In the NORCECA Championship she helped her national team to continental championship gold and qualification for the 2022 World Championship. She also secured the Best Outside Spiker award. The Dominican had a undefeated record during the Pan-American Cup winning their fifth tournmament gold medal to Mexico. As team captain, Rivera played the final match as her last one for her national team, having previously announced your retirement, she was called for substitution at the end of the third set, she came back and kissed the court as farewell and received a standing ovation being congratulated by both team players. After being awarded as Most Valuable Player and the Best Outside Hitter in the last of her 20 years service representing her country.
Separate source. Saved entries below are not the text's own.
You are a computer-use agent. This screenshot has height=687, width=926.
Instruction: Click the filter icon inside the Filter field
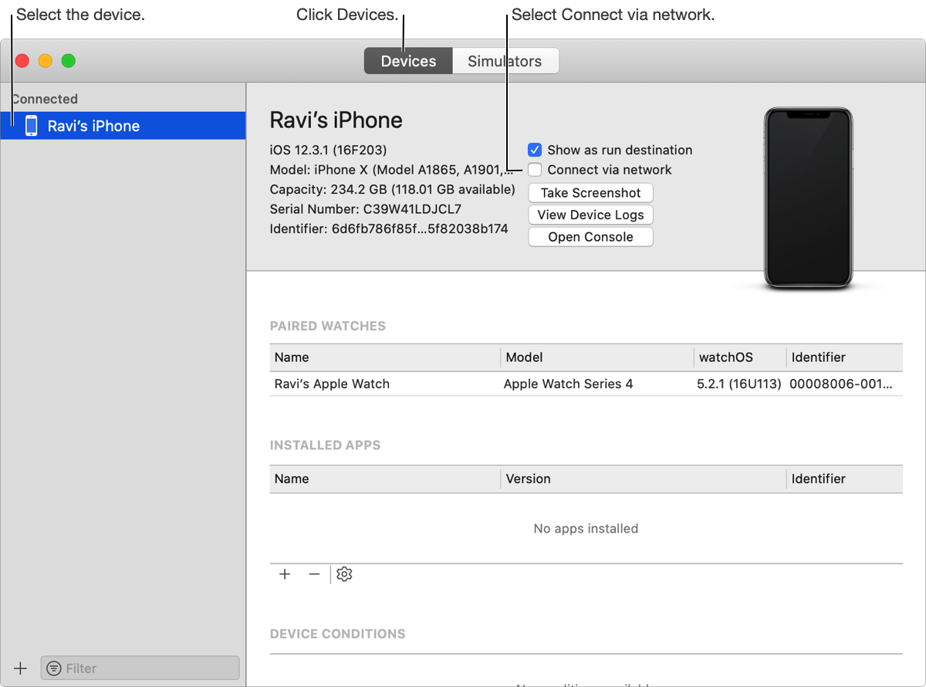pos(54,668)
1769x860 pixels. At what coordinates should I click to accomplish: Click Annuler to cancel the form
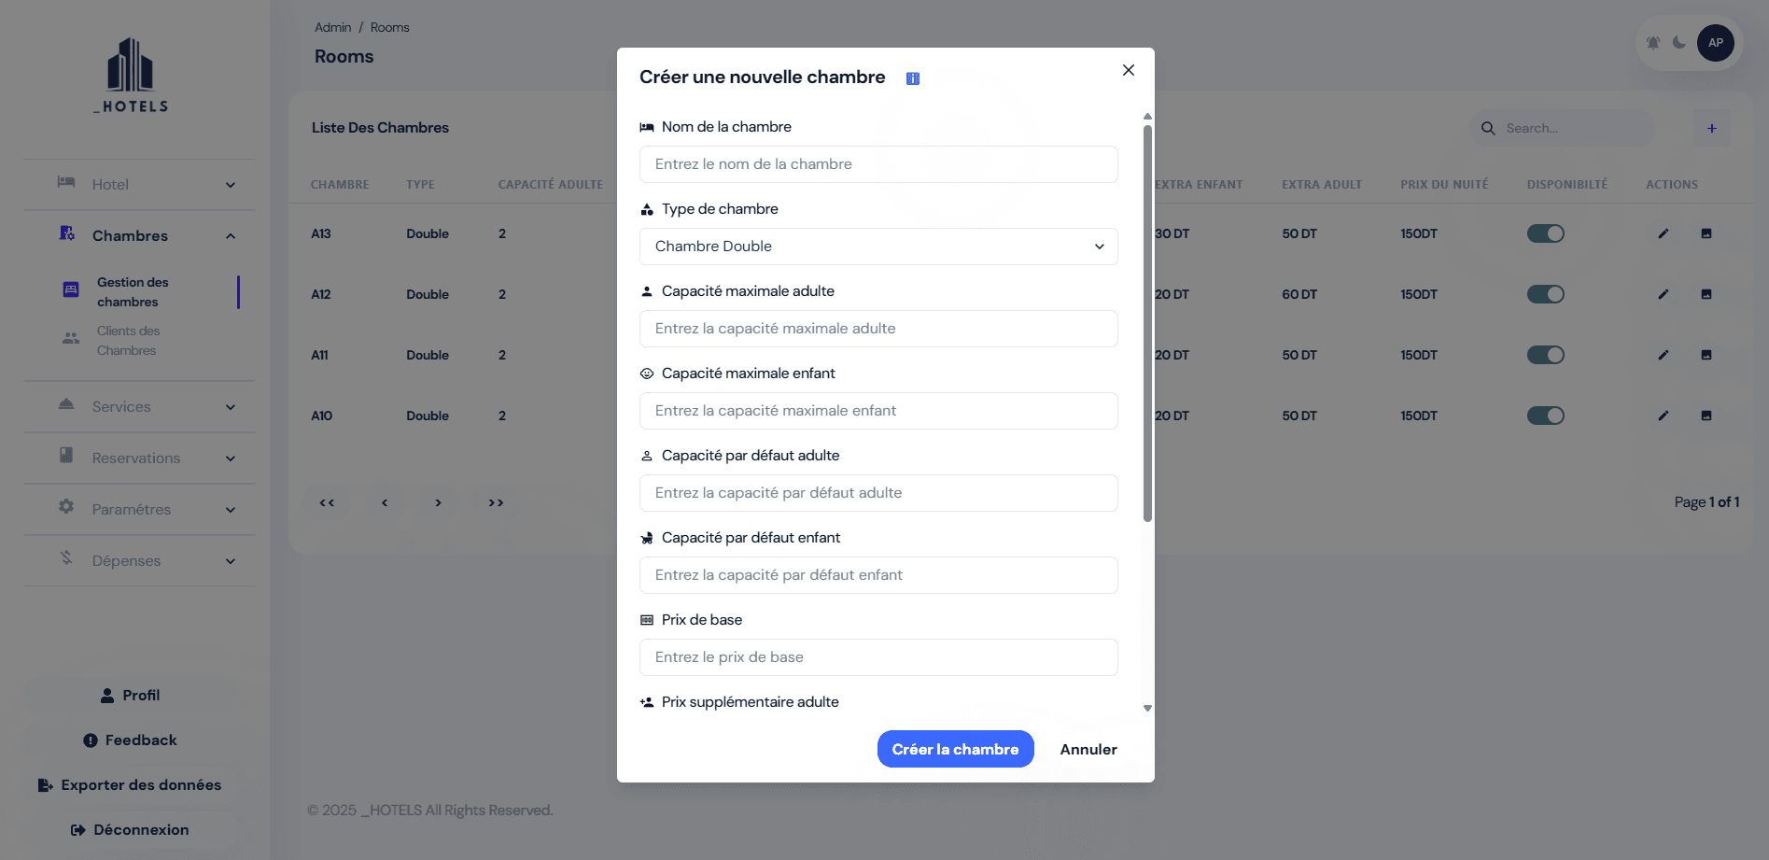tap(1088, 750)
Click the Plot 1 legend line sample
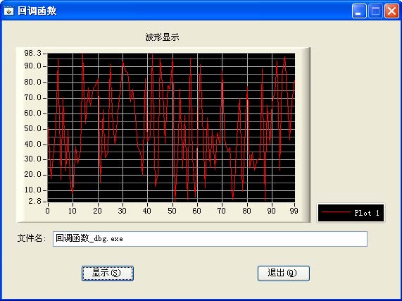Screen dimensions: 402x301 tap(336, 212)
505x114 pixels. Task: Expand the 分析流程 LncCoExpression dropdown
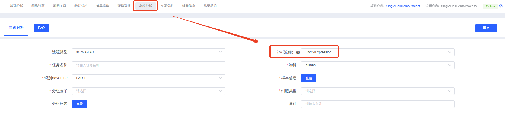coord(377,52)
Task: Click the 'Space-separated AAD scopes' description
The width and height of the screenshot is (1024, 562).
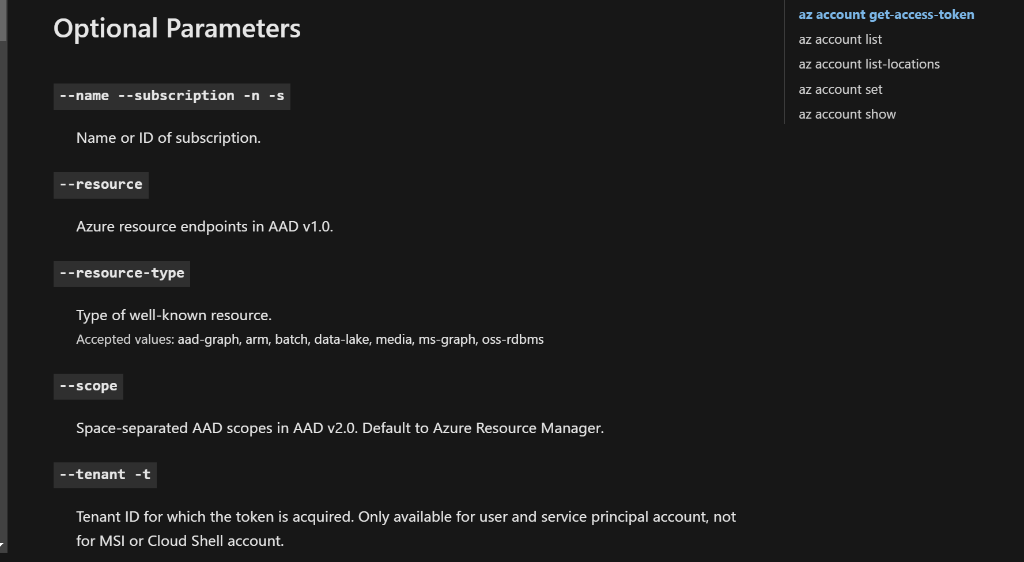Action: (339, 428)
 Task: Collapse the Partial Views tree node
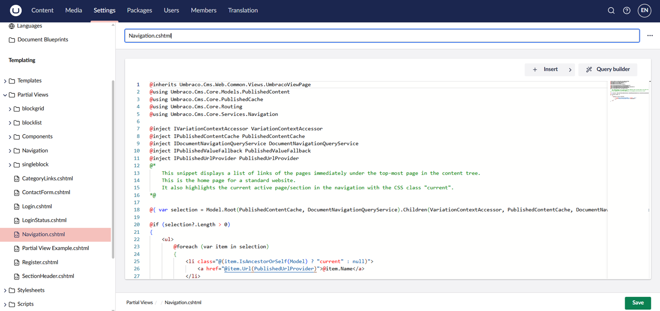[5, 95]
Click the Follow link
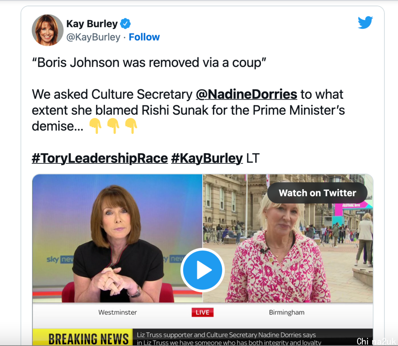This screenshot has height=346, width=398. point(144,37)
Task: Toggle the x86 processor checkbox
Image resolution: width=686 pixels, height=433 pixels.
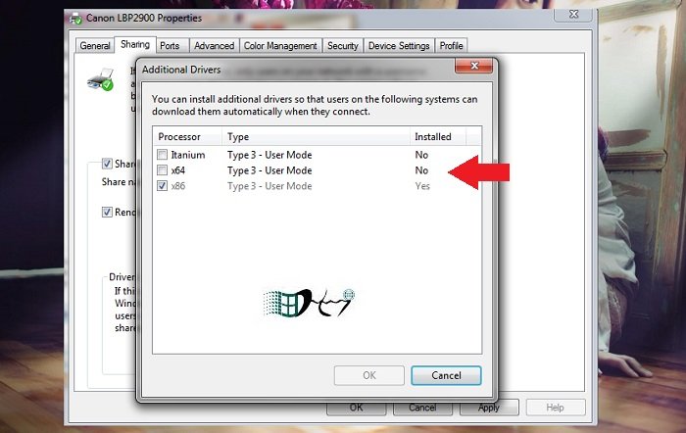Action: [163, 186]

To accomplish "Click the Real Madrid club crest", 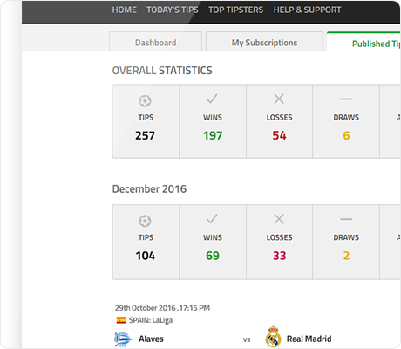I will click(273, 337).
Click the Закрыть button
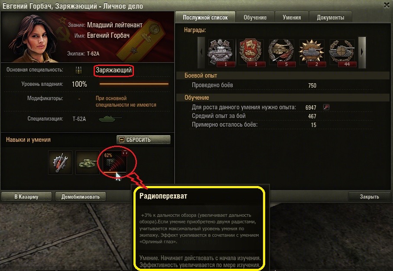Viewport: 393px width, 271px height. (369, 196)
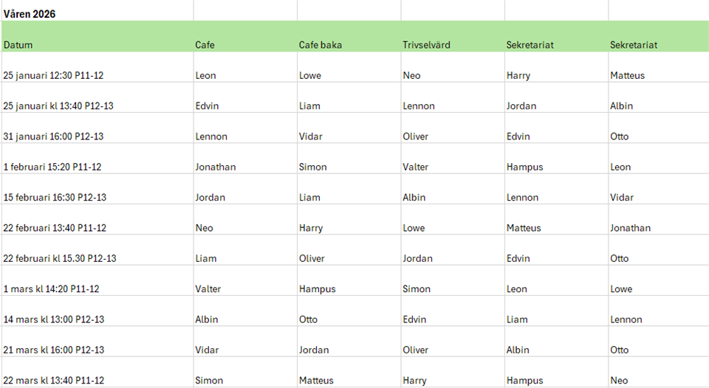
Task: Click the "31 januari 16:00 P12-13" cell
Action: 53,136

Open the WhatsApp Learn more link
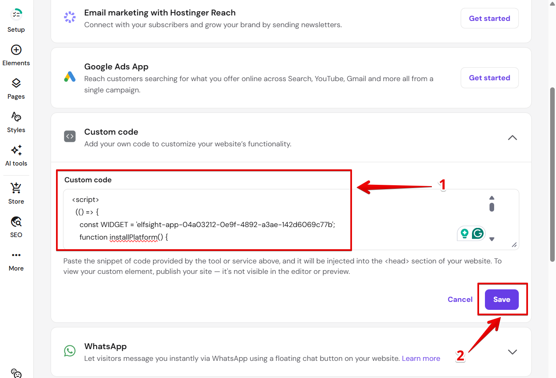[x=421, y=358]
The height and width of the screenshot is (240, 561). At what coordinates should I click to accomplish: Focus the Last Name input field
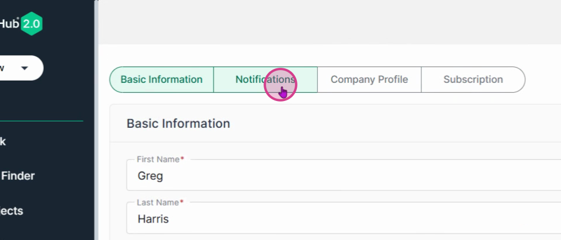click(x=344, y=218)
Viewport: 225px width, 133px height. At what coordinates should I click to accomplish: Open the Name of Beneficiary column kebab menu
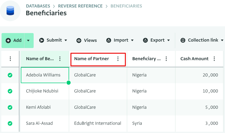[60, 59]
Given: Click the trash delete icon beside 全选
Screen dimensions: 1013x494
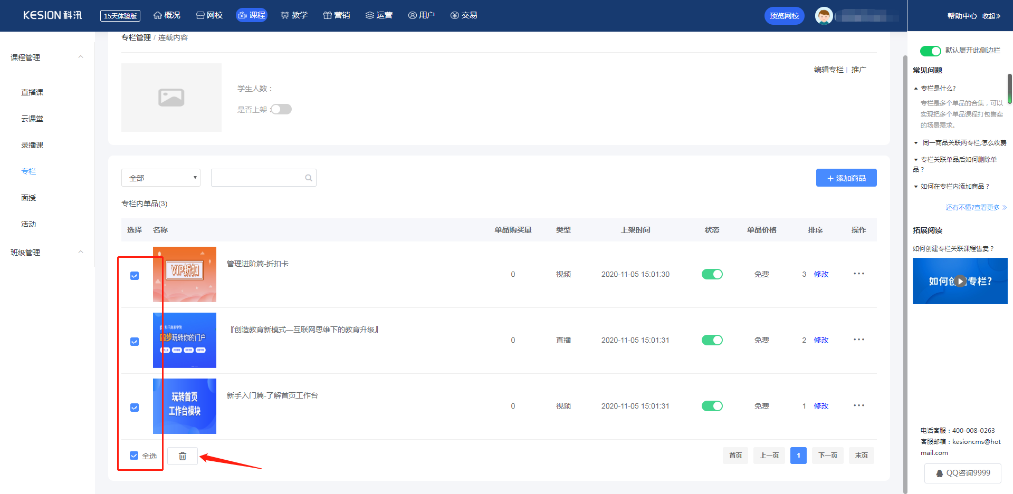Looking at the screenshot, I should [183, 456].
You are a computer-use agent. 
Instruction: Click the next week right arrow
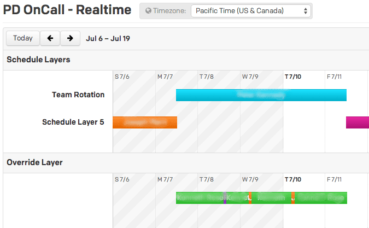pyautogui.click(x=70, y=38)
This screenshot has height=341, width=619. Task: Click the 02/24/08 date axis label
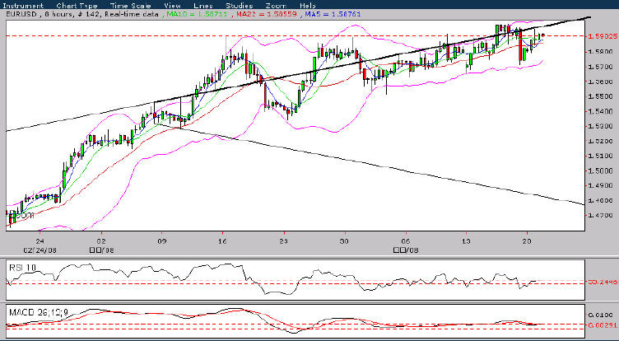point(40,250)
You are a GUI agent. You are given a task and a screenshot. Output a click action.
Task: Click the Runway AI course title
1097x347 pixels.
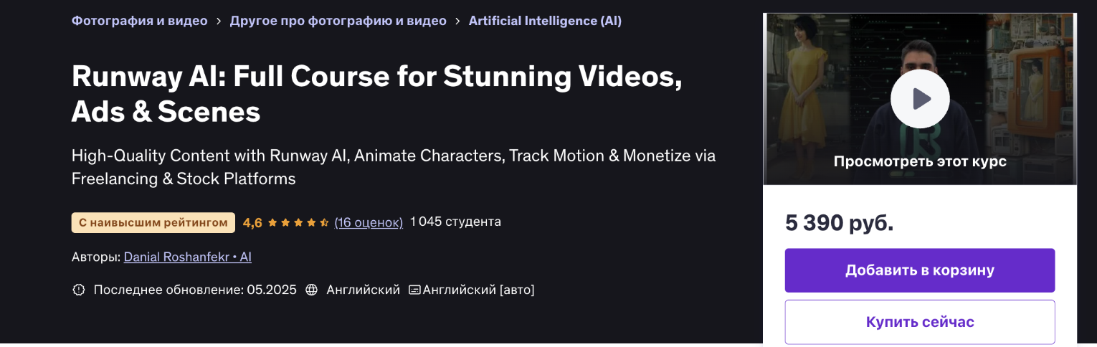376,93
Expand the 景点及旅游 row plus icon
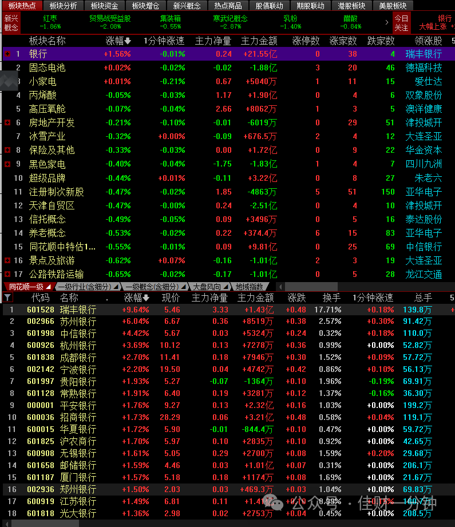 (7, 260)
Cristo Rey was the third club from the Dominican Republic Superior Volleyball League from the National District that saw Rivera playing, when she was transferred for the 2021 season. She became league champion and awarded Most Valuable Player and Best Scorer. She then received recognitions from Gala Mazine, where she expressed that she was unsure if she have chosen volleyball or the game chose her; the city of Santo Domingo, that named her Meritorious Daughter; and the Senate of the Dominican Republic, where she was considered a reference for the younger generations and example of bravery and determination, recalling when she used sacrifice herself walking from her neighbourhood, Villa Consuelo to olympic complex, in order to achieve her dreams. The Dominican Republic Hall of Fame invited her to carry Hall's flag during the 2021 class ceremony.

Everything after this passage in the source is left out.